• [Tasks and exercises]
1 > Using the text on the Mathemagix glue mechanism, answer these:
(a) Which keyword does the Mathemagix language provide for a higher-level description of glue?
(b) Under what name does the define_type instruction export the C++ type color?
(c) At what two moments can the glue definition routine be called from some central point?
2 > Say whether each statement agrees with the text on the Mathemagix glue mechanism, answering yes or no and quoting the words that decide it.
(a) The higher-level foreign cpp mechanism is already documented.
(b) The types of the exported routines must be written out by hand.
(c) The low-level C++ API lets you manually add new types, routines and converters.

• [Text shown]
# # # # # # #
1.Introduction

New functionality can be added to Mathemagix using the “glue” mechanism. There are two typical types of glue:

1. The user has written a new C++ class or a new C++ template class, and would like to use this class from withing the interpreter.
2. The user has written an interface to an external software which comes with its own language and typesystem. In this case, one would like to have an automatic mechanism for making the functionality of the external software available from within Mathemagix.

In both cases, the user has to write a “glue definition routine”, which declares the functionality provided by the glue, using a standard API. This routine can then be called from some central point (at startup or when loading a dynamically linked glue library) in order to make the glue functionality available from within the current evaluator.

The Mathemagix glue mechanism comes in two layers. On the one hand hand, we provide a low-level C++ API (see section ? below), which allows you to manually add new types, routines and converters. On top of this layer, the Mathemagix language also provides the keyword foreign cpp, which allows for a higher level description of the glue, which can also be used by the Mathemagix compiler. This second preferred mechanism is not yet documented.

2.The C++ glue API

2.1.A simple example

Let us first consider writing a glue definition routine for a simple C++ class named color. Assume also that the color class comes with two routines which we wish to export to Mathemagix:

color named_color (const string& name);
color invert_color (const color& c);

Then the glue definition routine for color typically looks as follows:

void
define_color () {
  define_type<color> ("Color");
  define ("named_color", named_color);
  define ("invert", invert_color);
}

The define_type instruction exports the type color to Mathemagix under the name Color. The two next lines export the routines named_color and invert_color under the same names. The type of the routines named_color and invert_color is automatically inferred by the gluing mechanism. The always template parameter is not really important for our simple example; below, we will see how to use it for the conditional definition of glue in the case of template types.
# # # # # # #
• [Information supplied]
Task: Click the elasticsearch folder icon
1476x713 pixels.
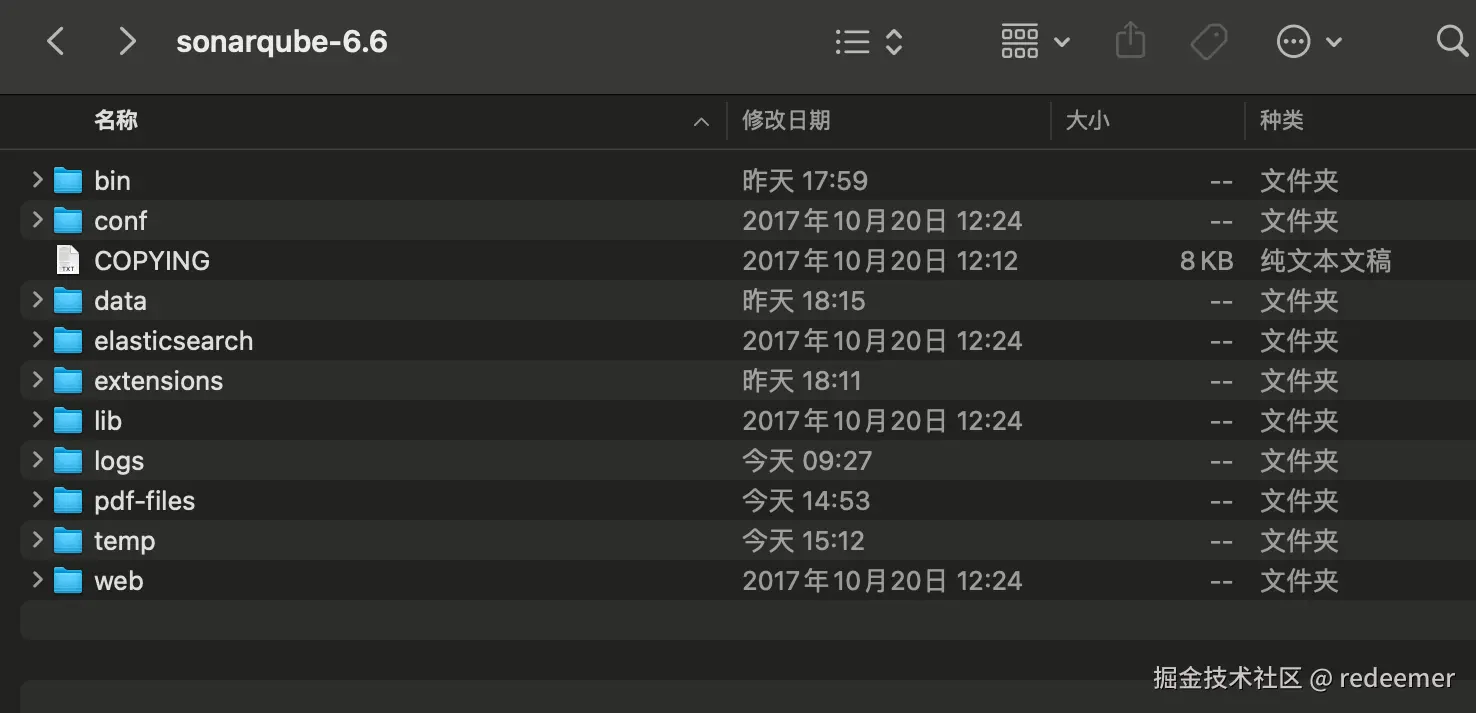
# # # # # # #
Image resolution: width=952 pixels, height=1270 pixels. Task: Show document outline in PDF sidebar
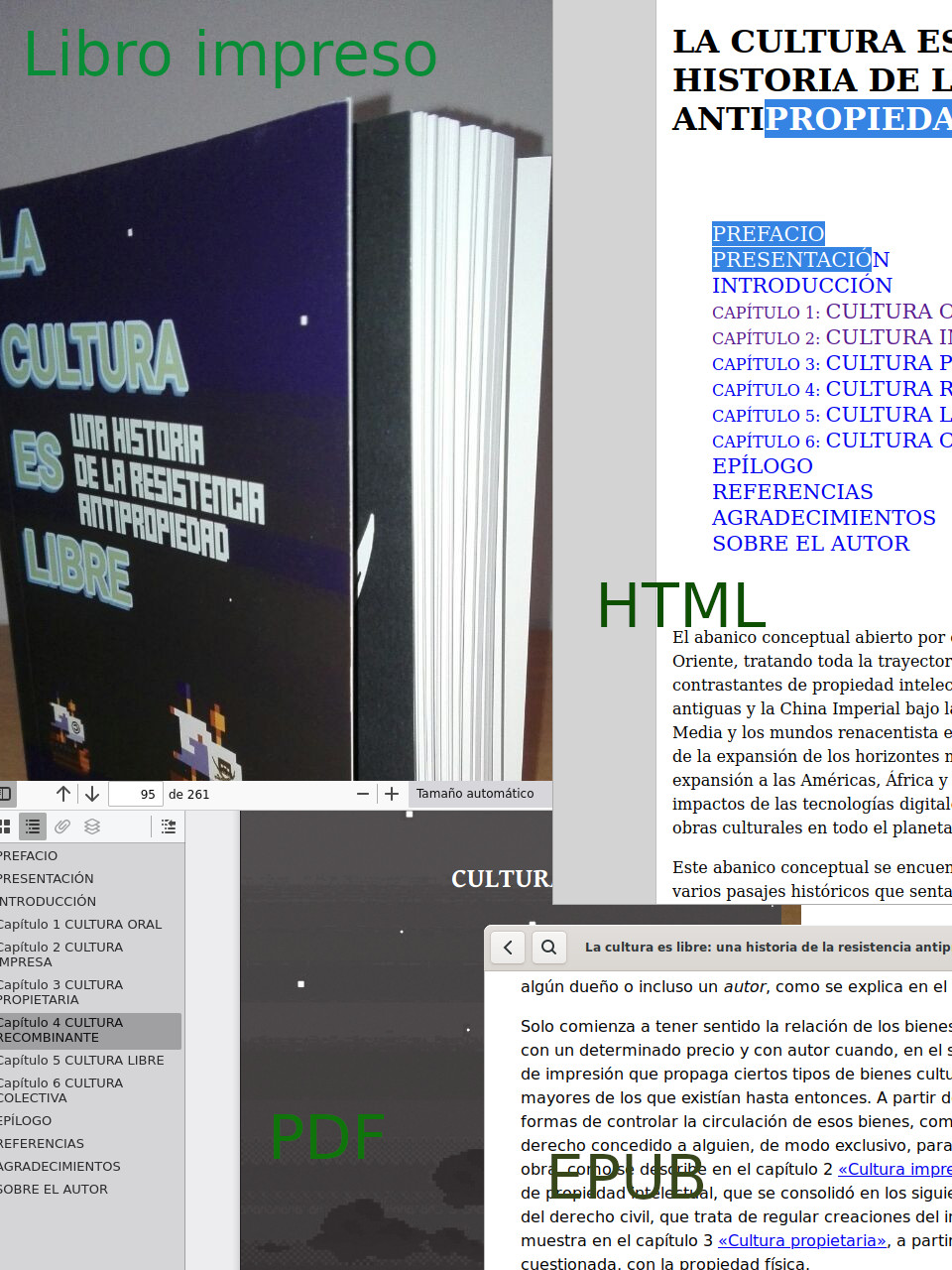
# # # # # # #
• [Solutions to the tasks]
1 >
(a) foreign cpp
(b) Color
(c) At startup or when loading a dynamically linked glue library.

2 >
(a) No: "This second preferred mechanism is not yet documented."
(b) No: "The type of the routines named_color and invert_color is automatically inferred by the gluing mechanism."
(c) Yes: "which allows you to manually add new types, routines and converters"